猪胸膜肺炎放线杆菌ApxIVA基因特异片段的克隆和表达

以猪胸膜肺炎放线杆菌的血清7型国内分离株25＿4株基因组DNA为模板,PCR方法扩增apxIVA特异片段,PCR产物经纯化后与载体PMD18＿T进行连接、转化,经酶切及序列分析鉴定后,亚克隆到原核表达载体pGEX＿6P＿1中,构建成重组表达质粒pGEX＿apxIVA,转入到大肠杆菌BL21中,以IPTG进行诱导,进行SDS＿PAGE电泳。结果表明,25＿4株apxIVAgene与基因库中标准7型apxIVAgene同源性达97%,所表达的融合蛋白相对分子量为44kD,与实际预测相符。
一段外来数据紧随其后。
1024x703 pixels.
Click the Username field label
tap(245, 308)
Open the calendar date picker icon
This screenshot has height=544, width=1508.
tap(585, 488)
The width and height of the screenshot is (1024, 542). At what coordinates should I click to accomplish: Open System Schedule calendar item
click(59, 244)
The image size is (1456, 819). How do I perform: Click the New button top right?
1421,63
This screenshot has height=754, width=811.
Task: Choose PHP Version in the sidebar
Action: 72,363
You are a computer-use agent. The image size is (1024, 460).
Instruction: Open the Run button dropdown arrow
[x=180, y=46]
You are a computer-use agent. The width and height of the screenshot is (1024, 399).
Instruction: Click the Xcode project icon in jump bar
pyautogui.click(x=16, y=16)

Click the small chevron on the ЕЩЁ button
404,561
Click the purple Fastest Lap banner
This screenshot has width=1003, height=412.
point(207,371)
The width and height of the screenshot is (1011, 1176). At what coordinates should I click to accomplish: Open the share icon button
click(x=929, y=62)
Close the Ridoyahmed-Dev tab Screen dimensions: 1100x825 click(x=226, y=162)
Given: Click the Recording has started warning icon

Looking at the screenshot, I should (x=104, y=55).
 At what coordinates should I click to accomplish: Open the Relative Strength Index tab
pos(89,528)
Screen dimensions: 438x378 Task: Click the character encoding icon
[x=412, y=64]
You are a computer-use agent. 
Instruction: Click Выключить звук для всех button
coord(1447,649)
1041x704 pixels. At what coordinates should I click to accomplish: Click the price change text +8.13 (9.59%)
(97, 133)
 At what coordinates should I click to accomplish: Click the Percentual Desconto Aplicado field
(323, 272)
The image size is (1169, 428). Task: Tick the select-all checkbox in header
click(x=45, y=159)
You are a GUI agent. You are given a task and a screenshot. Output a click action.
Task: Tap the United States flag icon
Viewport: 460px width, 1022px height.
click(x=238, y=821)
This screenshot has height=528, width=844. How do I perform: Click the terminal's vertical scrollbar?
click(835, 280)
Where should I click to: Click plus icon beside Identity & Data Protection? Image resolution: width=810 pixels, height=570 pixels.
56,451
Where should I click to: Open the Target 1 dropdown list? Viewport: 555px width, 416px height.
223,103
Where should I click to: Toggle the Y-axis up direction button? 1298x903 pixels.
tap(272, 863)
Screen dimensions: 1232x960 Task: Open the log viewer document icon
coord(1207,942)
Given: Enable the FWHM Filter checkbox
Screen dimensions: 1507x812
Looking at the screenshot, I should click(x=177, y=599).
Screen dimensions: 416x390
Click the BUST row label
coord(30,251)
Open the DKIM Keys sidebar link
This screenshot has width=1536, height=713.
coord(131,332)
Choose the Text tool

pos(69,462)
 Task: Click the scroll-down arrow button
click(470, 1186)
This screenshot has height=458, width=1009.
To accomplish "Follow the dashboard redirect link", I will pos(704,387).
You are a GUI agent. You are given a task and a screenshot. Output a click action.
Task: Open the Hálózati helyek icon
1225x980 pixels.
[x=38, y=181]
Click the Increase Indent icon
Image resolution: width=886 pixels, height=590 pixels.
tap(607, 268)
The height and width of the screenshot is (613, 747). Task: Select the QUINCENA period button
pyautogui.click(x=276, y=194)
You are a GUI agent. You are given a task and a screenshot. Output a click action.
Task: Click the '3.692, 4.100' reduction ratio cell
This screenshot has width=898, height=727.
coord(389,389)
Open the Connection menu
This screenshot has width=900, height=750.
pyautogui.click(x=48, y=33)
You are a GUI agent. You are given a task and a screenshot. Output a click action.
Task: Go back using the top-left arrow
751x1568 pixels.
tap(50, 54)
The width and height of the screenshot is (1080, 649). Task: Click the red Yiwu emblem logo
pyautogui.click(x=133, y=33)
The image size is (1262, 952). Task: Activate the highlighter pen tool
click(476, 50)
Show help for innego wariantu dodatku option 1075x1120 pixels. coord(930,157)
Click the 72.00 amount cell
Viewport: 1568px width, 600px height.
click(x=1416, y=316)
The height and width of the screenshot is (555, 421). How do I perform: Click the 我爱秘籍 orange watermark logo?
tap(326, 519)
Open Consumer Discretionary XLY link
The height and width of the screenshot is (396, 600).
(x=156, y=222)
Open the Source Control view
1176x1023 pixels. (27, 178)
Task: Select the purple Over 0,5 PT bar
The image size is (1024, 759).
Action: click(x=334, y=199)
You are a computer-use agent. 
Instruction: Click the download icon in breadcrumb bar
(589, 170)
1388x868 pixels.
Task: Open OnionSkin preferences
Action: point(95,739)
apxIVA毒素特异片段的成功表达为猪胸膜肺炎放线杆菌病的诊断打下基础。

Cloning,expression and identification of ApxIVA specific fragmen of Actinobacillus pleuropneumoniae

The pupose of this study is to clone,identify,and express the secreted protein ApxIVA specific fragment of Actinobacillus pleuropneumoniae 25-4 strain and to play a foundation for diagnosis and immunity.The gene encoding for protein ApxIVA specific fragment was amplified from APP 25-4 chromosomal DNA by using PCR technique.PCR product was cloned, and the strain containning the vectors were selected on LB-plus ampicillin(60ug/ml)plates,and plasmid DNAwas extracted and digested with enzymes.plasmids containing the right insertion were sequenced to confirm its identity and retransformed the combinant into E.coli .BL21 strain.Bacterial lysates prepared from 1mmol/L IPTGinduced cultures wee loaded directly onto SDS-PAGE.Upon induction,the recombinant pGEX-ApxIVAproduced indeed a new protein with an apparent MW of 44 KDa(containing GST).In conclusion,we obtained recombinant pGEX-6p-1 expression vector contaning ApxIV specific fragment.The protein has been expressed successfully.It will establish the detecting of immunity effectiveness.